What is expected: Using the records below, filter out every line that lacks "Delete" and copy the rest.

^^^^

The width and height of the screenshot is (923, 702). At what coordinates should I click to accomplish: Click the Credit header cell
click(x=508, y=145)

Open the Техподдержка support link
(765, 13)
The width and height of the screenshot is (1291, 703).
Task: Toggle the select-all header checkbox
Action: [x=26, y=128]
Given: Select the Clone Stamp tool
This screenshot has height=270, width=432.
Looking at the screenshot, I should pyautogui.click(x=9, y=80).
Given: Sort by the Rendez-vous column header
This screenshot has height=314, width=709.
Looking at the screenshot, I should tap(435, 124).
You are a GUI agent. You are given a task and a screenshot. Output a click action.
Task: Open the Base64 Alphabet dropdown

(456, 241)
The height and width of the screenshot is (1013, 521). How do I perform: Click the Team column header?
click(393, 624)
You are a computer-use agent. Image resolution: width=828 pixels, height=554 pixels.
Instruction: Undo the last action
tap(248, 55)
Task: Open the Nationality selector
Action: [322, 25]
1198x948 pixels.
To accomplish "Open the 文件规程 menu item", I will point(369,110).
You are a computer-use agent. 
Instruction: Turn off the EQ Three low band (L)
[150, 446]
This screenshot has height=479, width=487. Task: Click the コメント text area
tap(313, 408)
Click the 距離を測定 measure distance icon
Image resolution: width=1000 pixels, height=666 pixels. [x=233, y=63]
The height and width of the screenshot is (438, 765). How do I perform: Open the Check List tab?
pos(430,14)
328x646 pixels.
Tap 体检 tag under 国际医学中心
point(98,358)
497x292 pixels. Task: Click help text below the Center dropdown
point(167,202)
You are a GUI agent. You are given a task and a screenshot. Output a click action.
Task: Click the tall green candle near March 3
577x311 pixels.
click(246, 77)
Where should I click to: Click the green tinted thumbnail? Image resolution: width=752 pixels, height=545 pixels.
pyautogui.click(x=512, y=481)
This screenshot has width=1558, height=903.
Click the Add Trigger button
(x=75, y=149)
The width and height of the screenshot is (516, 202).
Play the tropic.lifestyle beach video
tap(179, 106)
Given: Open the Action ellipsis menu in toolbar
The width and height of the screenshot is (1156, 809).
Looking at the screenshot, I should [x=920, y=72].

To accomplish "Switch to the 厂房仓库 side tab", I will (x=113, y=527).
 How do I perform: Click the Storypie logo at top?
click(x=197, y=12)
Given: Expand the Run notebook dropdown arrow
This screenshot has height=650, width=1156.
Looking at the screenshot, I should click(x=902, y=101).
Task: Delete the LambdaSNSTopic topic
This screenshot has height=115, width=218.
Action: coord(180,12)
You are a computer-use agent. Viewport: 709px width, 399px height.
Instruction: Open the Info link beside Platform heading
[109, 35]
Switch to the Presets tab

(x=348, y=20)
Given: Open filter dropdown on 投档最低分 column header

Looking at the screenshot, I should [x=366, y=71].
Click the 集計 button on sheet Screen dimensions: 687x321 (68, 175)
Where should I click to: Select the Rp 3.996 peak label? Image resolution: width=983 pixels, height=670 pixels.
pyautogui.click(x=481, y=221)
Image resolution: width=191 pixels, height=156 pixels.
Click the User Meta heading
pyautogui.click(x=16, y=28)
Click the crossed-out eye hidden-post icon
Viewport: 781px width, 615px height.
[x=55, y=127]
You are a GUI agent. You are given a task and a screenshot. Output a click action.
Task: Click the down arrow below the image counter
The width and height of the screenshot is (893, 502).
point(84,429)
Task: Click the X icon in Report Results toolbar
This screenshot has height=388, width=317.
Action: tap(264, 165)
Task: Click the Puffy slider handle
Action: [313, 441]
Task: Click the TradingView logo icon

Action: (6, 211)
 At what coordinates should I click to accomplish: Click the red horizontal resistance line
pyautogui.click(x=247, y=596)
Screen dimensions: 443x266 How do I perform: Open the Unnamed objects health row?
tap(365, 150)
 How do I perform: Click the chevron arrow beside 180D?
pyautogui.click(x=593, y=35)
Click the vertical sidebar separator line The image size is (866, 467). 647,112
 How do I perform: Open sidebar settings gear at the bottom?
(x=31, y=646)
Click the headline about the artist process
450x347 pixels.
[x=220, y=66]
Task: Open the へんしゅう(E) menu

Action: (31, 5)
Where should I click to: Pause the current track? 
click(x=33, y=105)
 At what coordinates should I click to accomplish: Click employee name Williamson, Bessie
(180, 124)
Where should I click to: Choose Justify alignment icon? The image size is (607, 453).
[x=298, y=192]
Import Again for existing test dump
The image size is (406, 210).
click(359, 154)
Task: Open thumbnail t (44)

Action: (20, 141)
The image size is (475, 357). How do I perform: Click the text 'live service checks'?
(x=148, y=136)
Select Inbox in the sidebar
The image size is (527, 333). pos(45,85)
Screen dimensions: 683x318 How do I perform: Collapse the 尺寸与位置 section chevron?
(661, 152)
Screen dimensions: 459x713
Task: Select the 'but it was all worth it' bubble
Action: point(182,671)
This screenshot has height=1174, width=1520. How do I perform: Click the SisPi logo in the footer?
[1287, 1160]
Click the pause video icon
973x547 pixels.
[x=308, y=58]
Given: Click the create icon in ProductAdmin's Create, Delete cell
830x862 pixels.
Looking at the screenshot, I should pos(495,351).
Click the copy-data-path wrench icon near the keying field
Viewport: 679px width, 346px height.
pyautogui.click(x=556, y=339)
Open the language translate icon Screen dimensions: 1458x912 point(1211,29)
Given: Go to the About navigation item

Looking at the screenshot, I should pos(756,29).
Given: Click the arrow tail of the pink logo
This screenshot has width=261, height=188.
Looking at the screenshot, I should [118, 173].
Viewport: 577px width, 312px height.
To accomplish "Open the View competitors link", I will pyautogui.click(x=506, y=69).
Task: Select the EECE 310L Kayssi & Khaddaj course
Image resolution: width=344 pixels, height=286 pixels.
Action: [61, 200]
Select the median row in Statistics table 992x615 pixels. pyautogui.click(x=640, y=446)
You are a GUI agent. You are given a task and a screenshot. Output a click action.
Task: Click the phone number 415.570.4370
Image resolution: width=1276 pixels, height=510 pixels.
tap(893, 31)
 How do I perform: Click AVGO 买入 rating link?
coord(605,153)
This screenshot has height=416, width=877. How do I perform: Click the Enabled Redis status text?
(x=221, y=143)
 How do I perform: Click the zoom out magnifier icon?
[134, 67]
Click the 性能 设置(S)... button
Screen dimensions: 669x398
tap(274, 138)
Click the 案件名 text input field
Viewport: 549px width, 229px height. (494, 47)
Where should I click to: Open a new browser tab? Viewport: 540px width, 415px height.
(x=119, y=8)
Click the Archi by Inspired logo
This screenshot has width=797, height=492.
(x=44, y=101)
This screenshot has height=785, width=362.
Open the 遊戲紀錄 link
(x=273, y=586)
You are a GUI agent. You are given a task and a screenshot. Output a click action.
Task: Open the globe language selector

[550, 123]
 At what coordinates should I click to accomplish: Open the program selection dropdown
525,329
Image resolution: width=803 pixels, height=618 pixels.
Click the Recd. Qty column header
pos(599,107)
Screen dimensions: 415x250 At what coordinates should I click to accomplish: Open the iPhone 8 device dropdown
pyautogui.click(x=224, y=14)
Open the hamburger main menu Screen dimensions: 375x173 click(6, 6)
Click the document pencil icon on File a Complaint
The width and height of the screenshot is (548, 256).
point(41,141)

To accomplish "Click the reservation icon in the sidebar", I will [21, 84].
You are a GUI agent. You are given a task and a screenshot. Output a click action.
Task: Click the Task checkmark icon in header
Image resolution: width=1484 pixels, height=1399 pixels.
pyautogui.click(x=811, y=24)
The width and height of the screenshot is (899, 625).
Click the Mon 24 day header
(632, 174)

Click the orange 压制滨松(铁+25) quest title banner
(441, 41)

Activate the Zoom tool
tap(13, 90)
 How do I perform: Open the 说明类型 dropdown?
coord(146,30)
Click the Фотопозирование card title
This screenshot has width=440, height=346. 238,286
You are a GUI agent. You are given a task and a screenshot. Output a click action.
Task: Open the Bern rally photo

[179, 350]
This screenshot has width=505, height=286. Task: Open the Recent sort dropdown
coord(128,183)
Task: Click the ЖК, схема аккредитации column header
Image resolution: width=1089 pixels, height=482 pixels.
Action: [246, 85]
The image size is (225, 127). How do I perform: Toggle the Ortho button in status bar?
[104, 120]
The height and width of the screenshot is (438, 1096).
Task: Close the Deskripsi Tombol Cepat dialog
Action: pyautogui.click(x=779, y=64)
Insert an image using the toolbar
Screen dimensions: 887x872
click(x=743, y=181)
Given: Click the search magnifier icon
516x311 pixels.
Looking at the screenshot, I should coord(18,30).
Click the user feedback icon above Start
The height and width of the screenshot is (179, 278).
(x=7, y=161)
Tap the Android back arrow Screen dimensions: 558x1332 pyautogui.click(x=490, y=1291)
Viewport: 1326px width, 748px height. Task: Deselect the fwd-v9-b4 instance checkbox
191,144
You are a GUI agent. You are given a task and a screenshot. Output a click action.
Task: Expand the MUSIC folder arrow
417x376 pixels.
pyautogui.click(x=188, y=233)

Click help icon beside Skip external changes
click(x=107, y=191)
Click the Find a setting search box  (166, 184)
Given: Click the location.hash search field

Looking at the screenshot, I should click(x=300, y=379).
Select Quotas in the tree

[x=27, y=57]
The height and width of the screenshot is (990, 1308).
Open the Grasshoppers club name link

^^^^

Exercise solution:
Task: Delete the LambdaSNSTopic topic
Given: Click the create icon in ProductAdmin's Create, Delete cell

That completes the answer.